Distribution and manufacturing company Paramount Trading Jamaica is banking on newly recruited talent to maintain the growing business’ momentum, which just achieved its ‘best ever’ out-turn for year ending May 2022, its chief executive said.
Profit nearly tripled to $174.6 million on record revenue of $1.72 billion, climbed for the chemicals business, a performance CEO Hugh Graham said was due to a number of factors, including a different approach to managing inventory.
“It is a combination of the reopening of the economy in addition to the revitalisation of the entertainment sector. There was also construction where our products featured significantly. That was as much as 40 per cent of our revenue,” said Graham.
He added that in order to push for growth, Paramount bulked up on inventory to counter the effects of global logistical problems which has seen lead times, the time between order and arrival of cargo, expand from from three to seven months.
“We took the decision to buy up that stock at whatever price they were selling because the one sure thing is that we all need the goods to do business,” he said.
But it also required an agile sales force that Graham said worked in coordination with the procurement team to ensure the products would move quickly from storage and into the marketplace.

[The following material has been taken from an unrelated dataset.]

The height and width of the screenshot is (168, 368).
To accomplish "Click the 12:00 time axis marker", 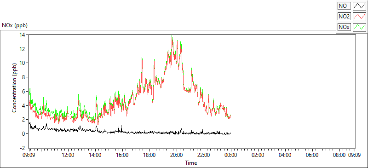I will click(x=68, y=155).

“On the one hand we have the purchasing personnel, responding to the logistical challenges, and on the other we have the sales people who are exploiting the opportunities with the reopening of the economy,” said Graham.

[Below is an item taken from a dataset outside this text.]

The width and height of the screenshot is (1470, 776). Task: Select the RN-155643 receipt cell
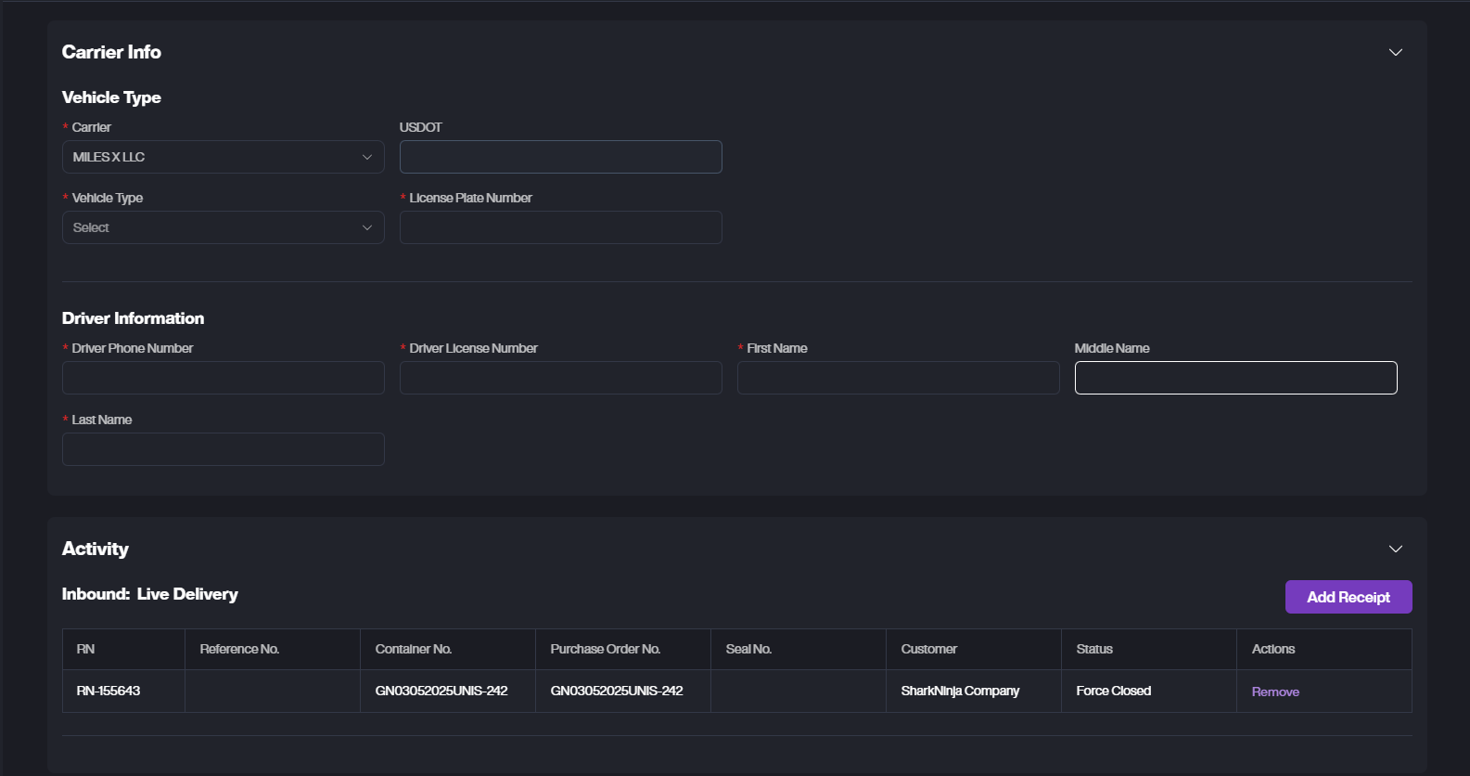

Paramount’s revenue stream is split into five lines, with chemicals as the primary breadwinner. Chemicals contributed $1.18 billion to revenue; manufacturing $196.76 million; lubricants $176 million; construction and adhesives $146 million; and transport $21.42 million.
The profit for the year bested the 2016 out-turn of $173 million and tripled the near $64 million of earnings in 2021.
Under its targeted recruitment drive, Paramount Trading hired Jodian Natoo, formerly of ICC, Seprod, Salada Foods and Benjamin’s, to head up the manufacturing side of the business as plant manager. Dr Jacqueline Lecky, formerly of GraceKennedy and Lasco, was brought on July 1 as chief digital strategist-chief financial officer, a month ahead of the the programmed departure of long-time CFO Junior Levine on July 30. Graham says Lecky will have special responsibility for digital transformation and modernising Paramount’s accounting operations.
He also noted that the new hires were strategic to the company’s plan to outperform itself in this year.
When Paramount Trading Jamaica became a listed company nearly a decade ago, its primary business was lubricants. Now that revenue line is the third largest revenue earner.
Graham said the company was forced to scale back operations in that division during the COVID-19 pandemic, when commute slowed to a trickle. The company now has a blending and packaging arrangement with petroleum marketers, Future Energy Services Company, which trades as Fesco.
Under its bleach manufacturing operation, Paramount bottles for large and small brands, but continues to hunt business for the plant.
“We’re still in conversation with a number of smaller ones, especially those who have been having to import out of Trinidad,” Graham said.
Paramount is also negotiating a new deal to produce a line of cleaning agents and institutional chemicals for a new client.